- Qui-nai-elt Village Location within Washington (state) Qui-nai-elt Village Location within the United States
- Coordinates: 47°14′56″N 124°11′25″W﻿ / ﻿47.24889°N 124.19028°W
- Country: United States
- State: Washington
- County: Grays Harbor

Area
- • Total: 0.73 sq mi (1.90 km^{2})
- • Land: 0.73 sq mi (1.90 km^{2})
- • Water: 0 sq mi (0.0 km^{2})
- Elevation: 262 ft (80 m)

Population (2020)
- • Total: 320
- • Density: 440/sq mi (170/km^{2})
- Time zone: UTC-8 (Pacific (PST))
- • Summer (DST): UTC-7 (PDT)
- ZIP code: 98587
- Area code: 360
- FIPS code: 53-57030
- GNIS feature ID: 2585027

= Qui-nai-elt Village, Washington =

Qui-nai-elt Village is a census-designated place (CDP) in Grays Harbor County, Washington, United States. The population was 320 at the 2020 census, significantly up from 54 at the 2010 census.

The community is in the southwestern part of the Quinault Indian Nation in western Grays Harbor County, about 2 mi east of the Pacific Ocean. It is bordered to the south by the community of Moclips. The Moclips Highway runs past the village, leading southwest to Moclips and northeast 19 mi to U.S. Route 101 near Neilton.

==Demographics==

Qui-nai-elt Village first appeared as a census designated place in the 2010 U.S. census.

Historical population
| Census | Pop. | Note | %± |
| 2010 | 54 |  | — |
| 2020 | 320 |  | 492.6% |
U.S. Decennial Census 2000 2010

===Racial and ethnic composition===

Qui-nai-elt Village CDP, Washington – Racial and ethnic composition Note: the US Census treats Hispanic/Latino as an ethnic category. This table excludes Latinos from the racial categories and assigns them to a separate category. Hispanics/Latinos may be of any race.
| Race / Ethnicity (NH = Non-Hispanic) | Pop 2010 | Pop 2020 | % 2010 | % 2020 |
|---|---|---|---|---|
| White alone (NH) | 3 | 18 | 5.56% | 5.63% |
| Black or African American alone (NH) | 0 | 0 | 0.00% | 0.00% |
| Native American or Alaska Native alone (NH) | 42 | 274 | 77.78% | 85.63% |
| Asian alone (NH) | 0 | 0 | 0.00% | 0.00% |
| Native Hawaiian or Pacific Islander alone (NH) | 0 | 0 | 0.00% | 0.00% |
| Other race alone (NH) | 0 | 0 | 0.00% | 0.00% |
| Mixed race or Multiracial (NH) | 7 | 11 | 12.96% | 3.44% |
| Hispanic or Latino (any race) | 2 | 17 | 3.70% | 5.31% |
| Total | 54 | 320 | 100.00% | 100.00% |

===2020 census===
As of the 2020 census, there were 320 people, 77 housing units, and 17 families in the CDP. There were 18 White people, 0 African Americans, 280 Native Americans, 9 people from some other race, and 13 people from two or more races. 17 people were of Hispanic or Latino origin.

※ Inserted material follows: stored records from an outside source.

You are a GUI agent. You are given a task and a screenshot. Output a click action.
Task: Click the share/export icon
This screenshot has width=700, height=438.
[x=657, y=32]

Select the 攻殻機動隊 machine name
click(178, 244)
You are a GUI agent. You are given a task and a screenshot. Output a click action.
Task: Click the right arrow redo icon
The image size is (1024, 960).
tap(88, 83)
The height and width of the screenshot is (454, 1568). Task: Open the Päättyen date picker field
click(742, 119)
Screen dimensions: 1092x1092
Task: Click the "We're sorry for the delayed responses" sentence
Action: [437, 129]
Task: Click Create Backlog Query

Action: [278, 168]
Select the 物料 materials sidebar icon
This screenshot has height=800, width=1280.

The median age was 52.5 years old. 10.2% of the population spoke Spanish at home. 22.4% of the population were older than 65, 10.2% from 65 to 74, and 12.2% from 75 to 84.

The median household income was $87,917, with families having $53,750. 0.0% of the population were in poverty.

==Education==
The community is served by the Taholah School District.